Showing posts with label jfk assasination. Show all posts
Showing posts with label jfk assasination. Show all posts

Saturday, November 22, 2008

if you're a boomer, you remember where you were 45 years ago today

November 22, 1963 was a defining moment for kids growing up in post-war America, a date we recalled to each other for years, and still recall to each other when younger (more employable) people aren't in the room.

Our memories aren't of Warren reports or conspiracy theory, but of how the world a kid took for granted, its safety, its social orders, was shattered in the space of a single afternoon. (As our own kids' vision of world order would be similarly detonated, 38 years later.)

I was in third grade, enduring arithmetic class. Suddenly, Sister Superior burst through the door and whispered something to our teacher, who began to cry. She fumbled in her mysterious robes, pulled out a hankie, and told us the news: the President had been shot, but not killed. Then, schoolbuses magically appeared outside the windows, hours before it was time for dismissal.

When I got home, the television was on, which was unusual in our house during the day. Even more unusual was that all three channels showed the same thing, so that we watched what was previously unthinkable come to pass, not just once, but over and over.
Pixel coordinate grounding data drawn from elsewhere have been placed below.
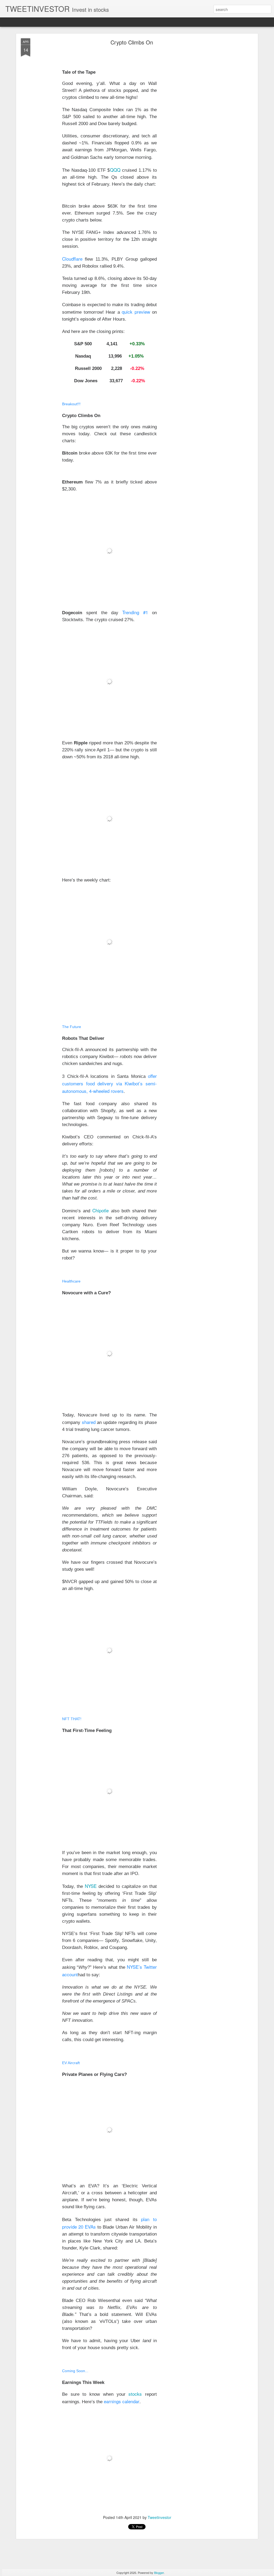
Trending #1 (135, 612)
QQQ (115, 169)
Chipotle (100, 1210)
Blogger (159, 2572)
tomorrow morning (133, 156)
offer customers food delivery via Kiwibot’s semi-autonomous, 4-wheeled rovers (109, 1083)
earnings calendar (121, 2401)
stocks (135, 2393)
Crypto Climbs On (132, 42)
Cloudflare (72, 258)
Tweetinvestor (159, 2517)
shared (89, 1422)
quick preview (136, 311)
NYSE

Of the events shown, the one most shocking to me was unseemliness on the part of Jackie, who'd been held up to me as a role model, being the first Catholic First Lady. One minute, she was seated beside her husband, looking proper in her pink pillbox hat, matching coat and white gloves. The next minute, she was clambering across the trunk of a car⎯behavior so inappropriate for a First Lady, not to mention one who was Catholic, that every time the scene was replayed, I half expected she'd do something else, and so was astonished again and again.